Según el fragmento sobre la desaparición de las abejas, ¿en qué localidad está situado el Centro Apícola de Guadalajara?

> _Fragmento_:
● ● ● ● ● ● ●

A favor de esta última hipótesis hay varias pruebas. Un estudio de la Universidad de Landau (Alemania) demuestra que las abejas no regresan a sus colmenas si hay un teléfono móvil cerca. Por su parte, científicos alemanes han observado también que las abejas modifican su comportamiento en la proximidad de líneas eléctricas. “Estoy convencido de que esta posibilidad es real”, ha declarado George Carlo, principal responsable de un estudio encargado por el Gobierno de Estados Unidos para cuantificar los efectos de los teléfonos móviles. Lo que no queda claro es por qué se dejan sentir precisamente ahora, cuando dichos aparatos llevan funcionando varios años.

El parásito que vino del Este
Aquí, en España, el problema es antiguo, exactamente de principios del año 2000. Fue entonces cuando en el laboratorio del Centro Apícola de Guadalajara, situado en la localidad de Marchamalo, se empezó a detectar un aumento del parásito microsporidio Nosema apis, un protozoo intracelular que provocaba cierta mortalidad en las colmenas. Siete años después, sin embargo, los investigadores han constatado que la sintomatología no se corresponde con la que venían estudiando hasta ahora, en particular por la afirmación de los apicultores de que las abejas desaparecen sin dejar rastro.

● ● ● ● ● ● ●

> _Ítems almacenados_:

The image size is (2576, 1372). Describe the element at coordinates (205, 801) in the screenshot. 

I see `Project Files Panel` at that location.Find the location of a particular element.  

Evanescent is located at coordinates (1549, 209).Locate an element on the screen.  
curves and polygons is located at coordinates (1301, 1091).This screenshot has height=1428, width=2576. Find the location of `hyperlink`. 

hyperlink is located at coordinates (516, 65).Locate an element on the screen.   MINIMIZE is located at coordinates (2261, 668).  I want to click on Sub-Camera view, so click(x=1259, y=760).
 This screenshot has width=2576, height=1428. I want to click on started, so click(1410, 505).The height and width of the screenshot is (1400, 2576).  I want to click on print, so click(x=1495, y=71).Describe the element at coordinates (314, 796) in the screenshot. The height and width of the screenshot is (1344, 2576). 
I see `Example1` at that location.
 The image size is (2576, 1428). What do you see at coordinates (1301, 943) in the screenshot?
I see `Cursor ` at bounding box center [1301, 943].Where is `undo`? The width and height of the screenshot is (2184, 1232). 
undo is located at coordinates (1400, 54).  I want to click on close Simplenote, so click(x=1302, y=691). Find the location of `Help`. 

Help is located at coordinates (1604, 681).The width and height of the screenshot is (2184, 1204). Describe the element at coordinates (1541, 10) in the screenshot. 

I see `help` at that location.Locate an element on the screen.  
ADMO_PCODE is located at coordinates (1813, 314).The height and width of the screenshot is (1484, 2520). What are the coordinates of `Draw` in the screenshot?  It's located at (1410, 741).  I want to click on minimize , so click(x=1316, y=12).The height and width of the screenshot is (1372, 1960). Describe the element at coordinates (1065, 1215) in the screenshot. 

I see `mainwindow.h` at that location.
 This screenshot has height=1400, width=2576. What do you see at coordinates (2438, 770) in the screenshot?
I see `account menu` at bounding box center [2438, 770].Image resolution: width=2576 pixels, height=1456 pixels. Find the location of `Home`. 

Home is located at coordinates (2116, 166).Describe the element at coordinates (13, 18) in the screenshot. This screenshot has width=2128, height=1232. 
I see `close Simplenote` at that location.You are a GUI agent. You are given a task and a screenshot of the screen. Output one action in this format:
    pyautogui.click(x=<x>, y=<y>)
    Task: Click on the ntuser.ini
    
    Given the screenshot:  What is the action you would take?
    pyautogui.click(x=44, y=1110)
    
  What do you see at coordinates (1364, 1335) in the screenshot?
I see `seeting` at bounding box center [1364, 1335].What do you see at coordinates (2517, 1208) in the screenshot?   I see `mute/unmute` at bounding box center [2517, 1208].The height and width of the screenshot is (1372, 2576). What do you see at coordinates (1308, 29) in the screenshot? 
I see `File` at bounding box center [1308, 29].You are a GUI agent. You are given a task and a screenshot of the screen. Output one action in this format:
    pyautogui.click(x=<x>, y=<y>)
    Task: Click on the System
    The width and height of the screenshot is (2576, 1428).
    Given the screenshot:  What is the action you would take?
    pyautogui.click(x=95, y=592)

● ● ● ● ● ● ●

> _Solución propuesta_: En Marchamalo.